» **To do**
Only the lines from the one containing "The width and" to the end of the records should be given again, word for word and in full.

*** Opening of Supplied records ***

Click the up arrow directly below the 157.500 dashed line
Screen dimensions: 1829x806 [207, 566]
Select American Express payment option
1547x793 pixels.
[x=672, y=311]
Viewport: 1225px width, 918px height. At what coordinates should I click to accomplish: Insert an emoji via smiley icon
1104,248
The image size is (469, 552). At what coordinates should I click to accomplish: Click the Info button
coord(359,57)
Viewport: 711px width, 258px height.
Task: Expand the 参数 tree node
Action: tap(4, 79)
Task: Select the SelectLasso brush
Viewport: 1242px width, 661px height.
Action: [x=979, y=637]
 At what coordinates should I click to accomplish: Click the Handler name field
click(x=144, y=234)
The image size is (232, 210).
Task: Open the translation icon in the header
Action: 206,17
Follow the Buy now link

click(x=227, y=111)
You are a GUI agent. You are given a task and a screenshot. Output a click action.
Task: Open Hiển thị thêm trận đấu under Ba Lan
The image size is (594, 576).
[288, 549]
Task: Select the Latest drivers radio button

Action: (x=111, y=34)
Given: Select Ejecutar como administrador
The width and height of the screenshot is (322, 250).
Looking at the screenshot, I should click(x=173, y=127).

*** Close of Supplied records ***

» **Expected answer**
The width and height of the screenshot is (322, 250).
Looking at the screenshot, I should click(x=173, y=127).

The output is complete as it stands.